I'm pretty sure that short of telling him I didn't have any money, the whole time I was shouting 'no me molesta! no me molesta!' ...which in retrospect I think is closer to 'don't annoy me', but that doesn't really matter. I'd like to say that this was stupid and I should have seen this coming, but of all the times and places where I've feared for my safety (which have been few and far between), I never expected to have trouble running through the city's main park on a Sunday afternoon -it was about 3pm.
But today was cold and overcast, and although normally families/dates/abuelos will go to the park Sunday afternoon to picnic or just hang out, there was almost no one around. After he rode off, I was pretty shocked, and just stood where I was for about 30 seconds until another runner came by. He could tell I was distressed, asked what happened and when I told him he started saying a phrase in Spanish I can't remember at the moment but it means 'what a dumb/foolish girl'! I asked him where the nearest police station was and he took me.

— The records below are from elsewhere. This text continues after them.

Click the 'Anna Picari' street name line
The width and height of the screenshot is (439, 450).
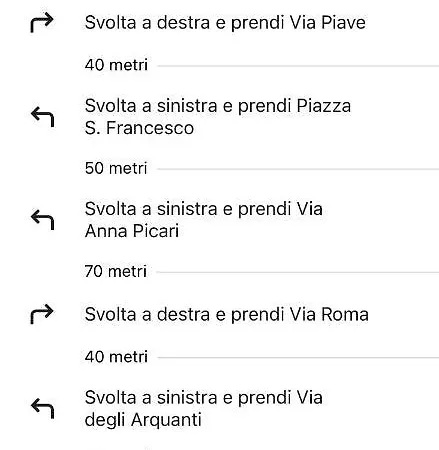132,231
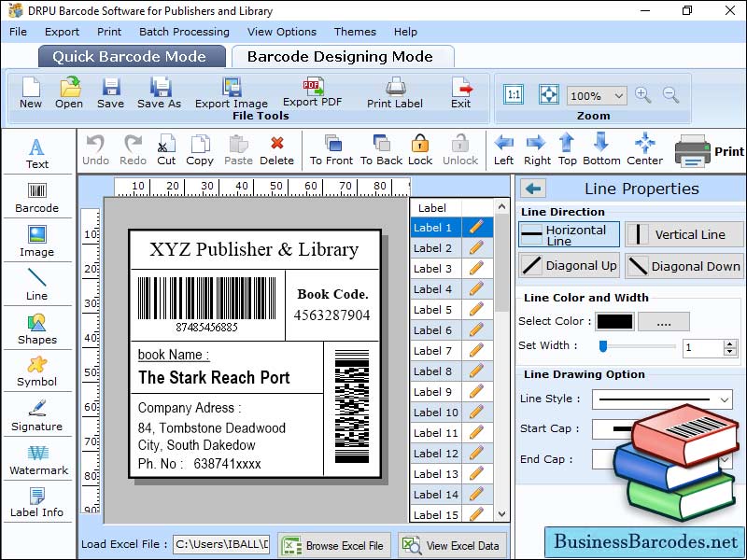
Task: Choose the Watermark tool
Action: click(x=37, y=459)
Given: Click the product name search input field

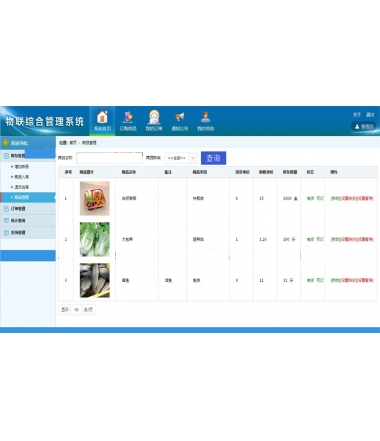Looking at the screenshot, I should (109, 158).
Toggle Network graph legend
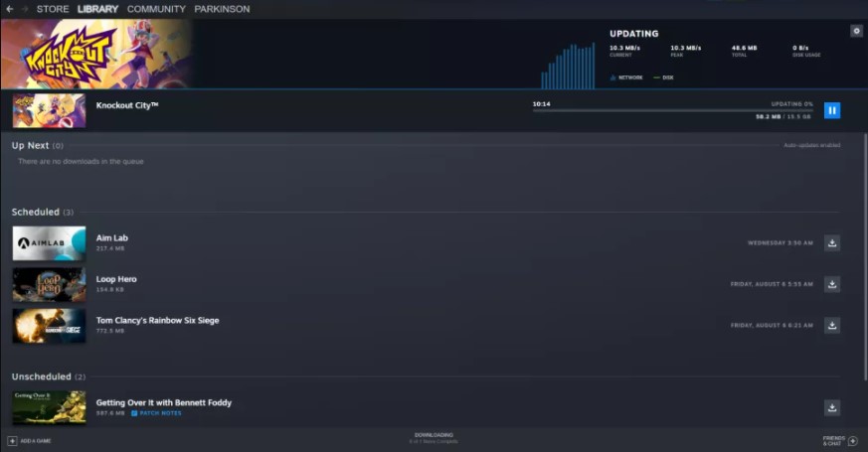 627,77
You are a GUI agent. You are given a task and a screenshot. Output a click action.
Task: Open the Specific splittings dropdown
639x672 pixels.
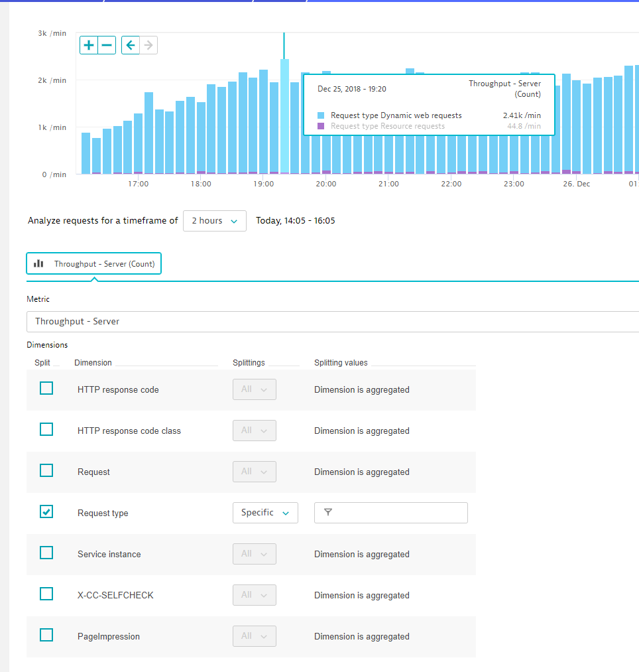click(x=265, y=513)
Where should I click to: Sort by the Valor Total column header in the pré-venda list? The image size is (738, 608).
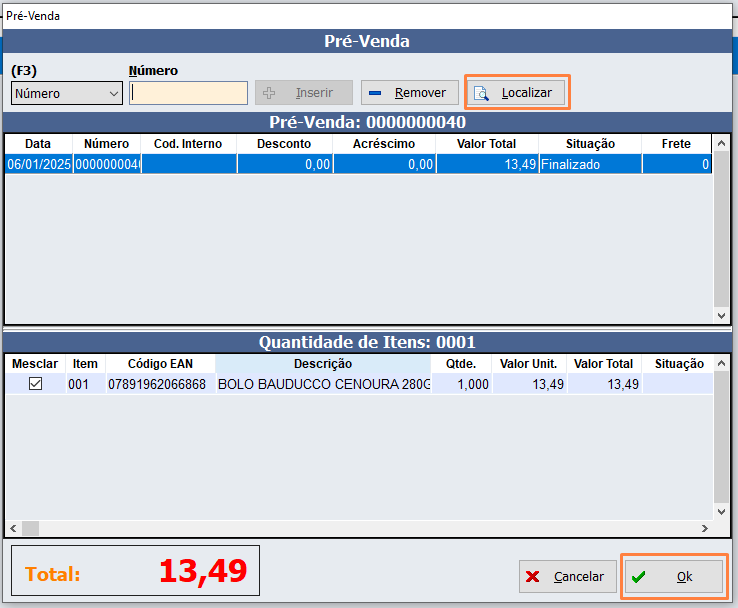click(486, 144)
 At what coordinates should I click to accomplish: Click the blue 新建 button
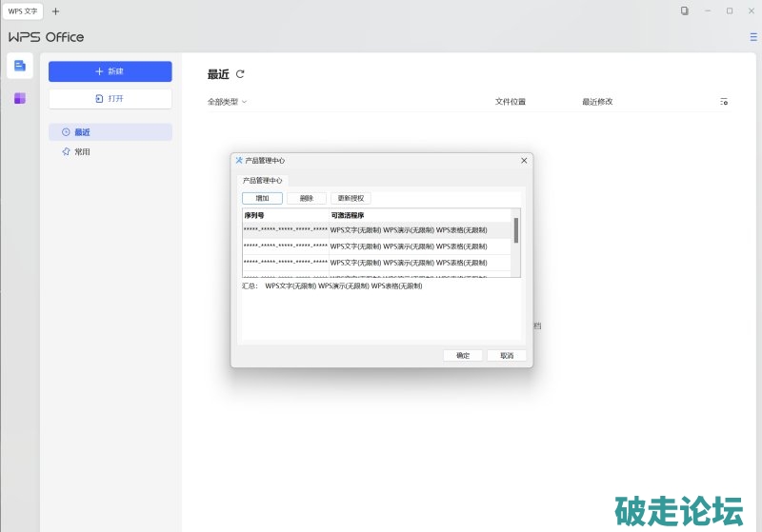click(x=110, y=71)
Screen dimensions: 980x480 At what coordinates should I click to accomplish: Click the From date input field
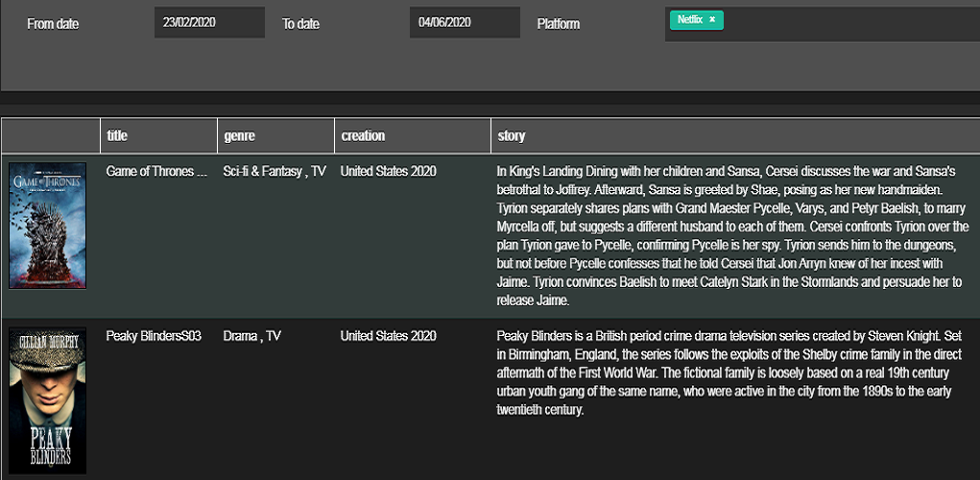tap(208, 23)
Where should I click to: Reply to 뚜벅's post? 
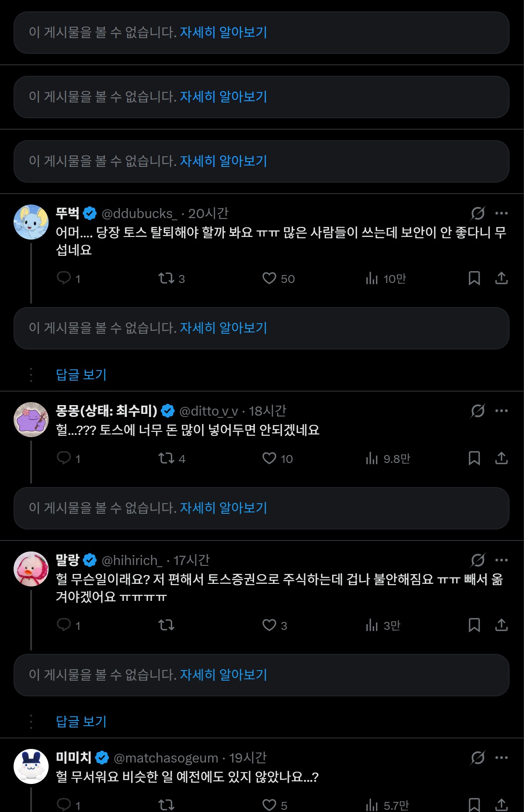pos(64,278)
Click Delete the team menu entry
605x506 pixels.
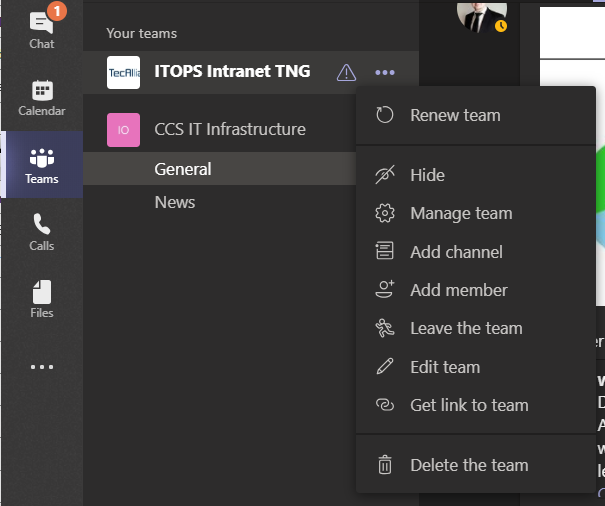[469, 465]
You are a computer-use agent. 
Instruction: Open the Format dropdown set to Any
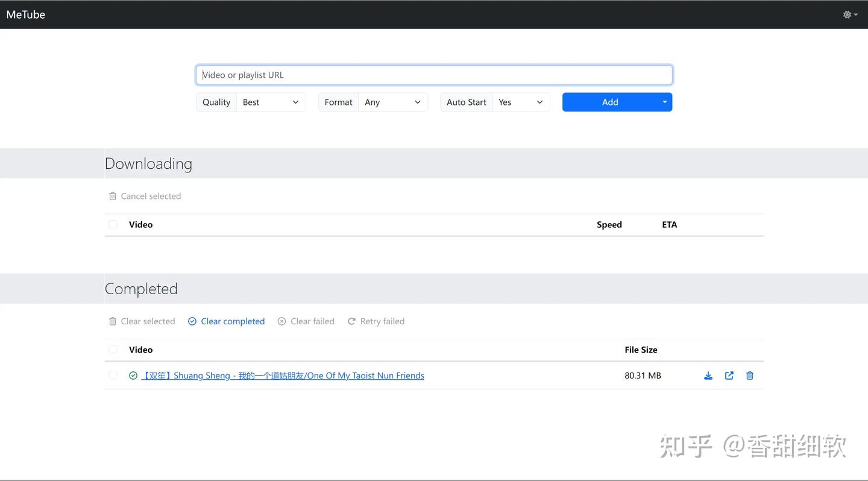(x=392, y=102)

It was less than a kilometer away. When I got there the police officer at the front desk was very kind, but not particularly helpful. I explained the situation to him and described the robber, he brought me a glass of water, and wrote down my info. Then I they took me to a back office and did the exact same thing for a different officer. I told them that because I was using an app called 'mapmyrun' I knew that the GPS was activated and if I could use a computer, I thought I could get the coordinates. Unfortunately, the station did not have internet access. I asked if they could take me back to my apartment (probably about 3km away) and I could try from my laptop.
They were happy to give me a ride, but first one of the officers had to use the bathroom. Then the other had to feed the dog. Then they chatted with a third guy for a few minutes in the room next door. Efficiency is not a priority here.

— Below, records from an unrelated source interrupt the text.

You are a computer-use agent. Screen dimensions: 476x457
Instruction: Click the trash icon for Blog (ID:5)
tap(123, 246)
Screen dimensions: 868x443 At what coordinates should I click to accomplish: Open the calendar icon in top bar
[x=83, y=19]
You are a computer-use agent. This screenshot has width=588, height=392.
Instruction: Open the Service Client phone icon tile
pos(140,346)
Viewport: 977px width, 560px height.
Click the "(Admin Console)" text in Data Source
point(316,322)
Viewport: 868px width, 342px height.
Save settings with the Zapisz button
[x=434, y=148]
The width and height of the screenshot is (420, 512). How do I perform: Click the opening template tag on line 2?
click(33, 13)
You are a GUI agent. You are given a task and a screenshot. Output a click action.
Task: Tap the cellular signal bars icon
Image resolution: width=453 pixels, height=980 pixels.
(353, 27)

Eventually they took me back to the apartment where I called ATT (no luck on that front). They wanted to drop me off, but I asked one of the officers to come in with me. So she waited for about 15 minutes while I made the call via skype (most of which was Cami explaining the situation to the operator in Spanish). Then my police officer said she had to leave. She asked once for my passport number once, but I was on the phone and I never ended up getting it. As she was leaving I had to ask her to write down my Argentinian number and contact information, and at the station they never filed a former report, they wrote my name and address in a spiral notebook and that was all.
I spent most of the afternoon talking to ATT and trying to see if I could activate the GPS using different apps, but for a number of boring reasons, I can't. Cami's brother later told me that if the police didn't hand me a printed copy of a police report before leaving, odds are they're never going to file one because they don't want to do the paperwork. And although they were kind, and I understand that robbers probably don't top their list of priorities, I'm pretty amazed and frustrated by the apathy and inefficiency.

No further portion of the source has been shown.